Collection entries
— begin —
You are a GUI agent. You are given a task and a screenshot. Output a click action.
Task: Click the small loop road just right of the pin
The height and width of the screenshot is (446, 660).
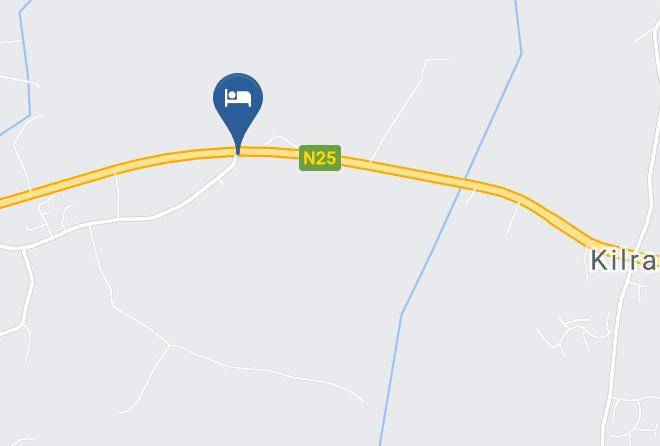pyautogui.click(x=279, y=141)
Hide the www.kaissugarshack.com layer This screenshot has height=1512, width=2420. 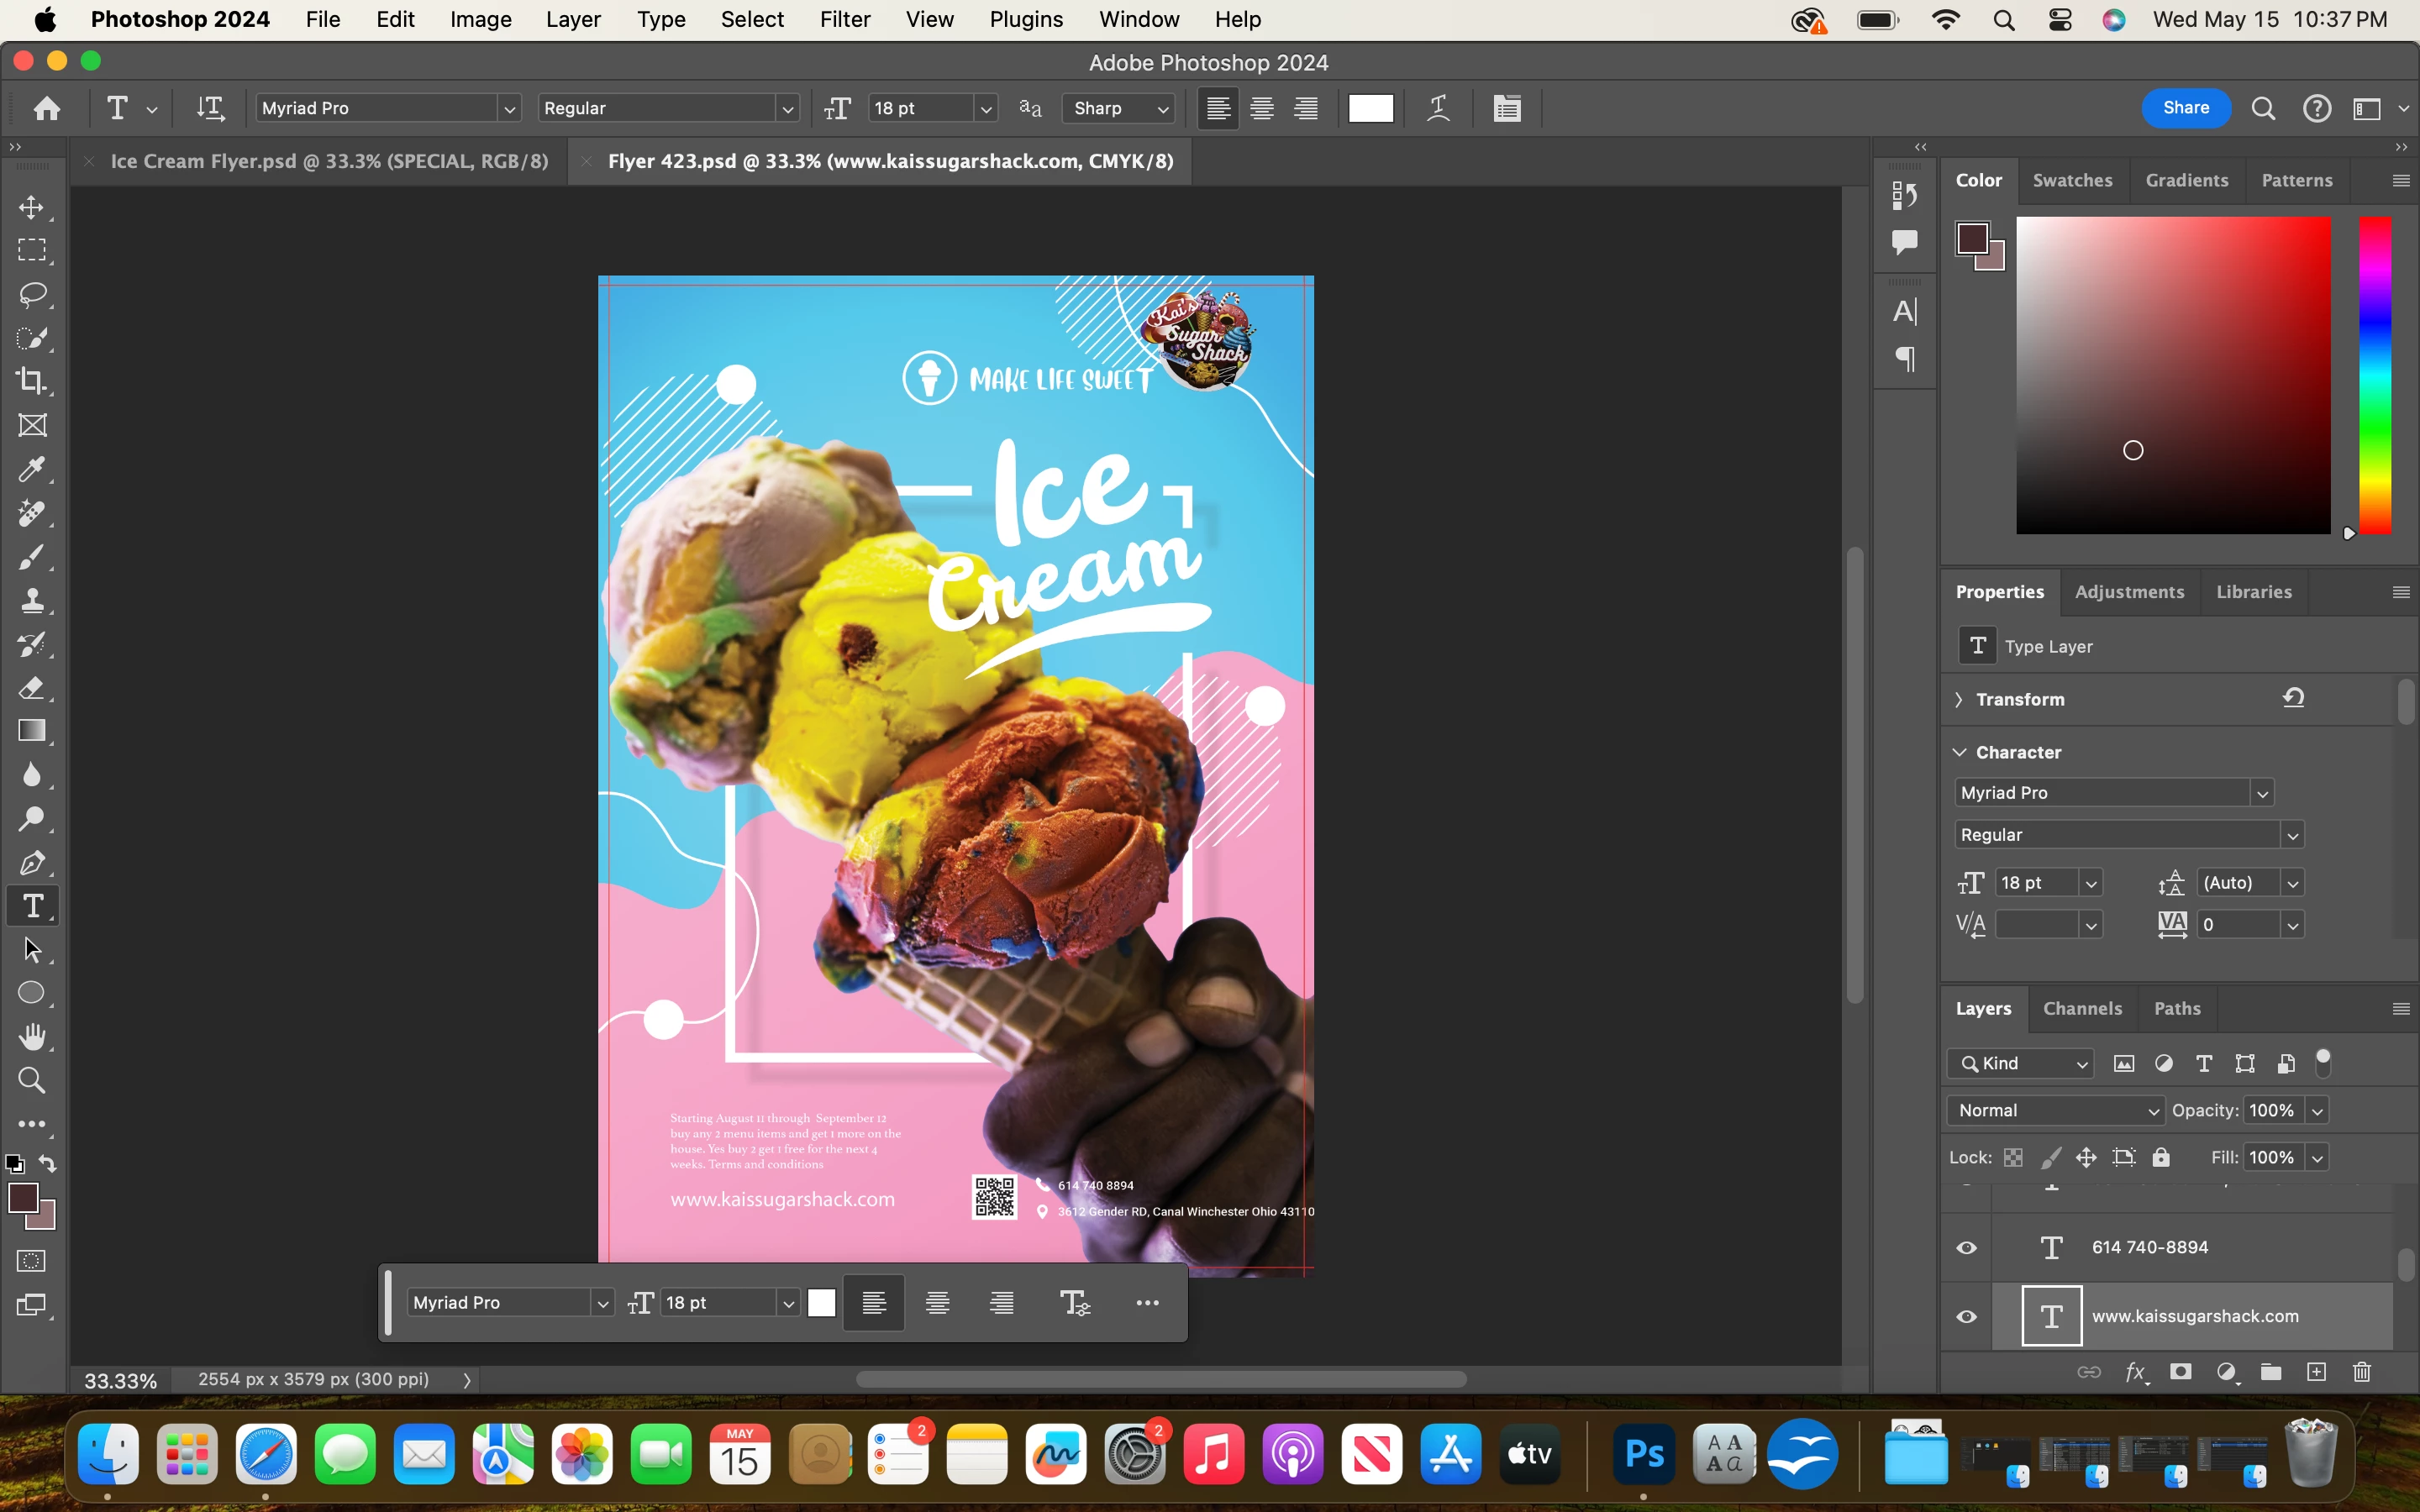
— end —
** SET PROBLEM **
Repeat the data above word for word, covering every entry, and leave out the pictures.

** TASK OUTPUT **
You are a GUI agent. You are given a task and a screenshot. Output a click action.
Task: Click the small loop road just right of the pin
The height and width of the screenshot is (446, 660).
pyautogui.click(x=279, y=141)
Hide the www.kaissugarshack.com layer This screenshot has height=1512, width=2420. 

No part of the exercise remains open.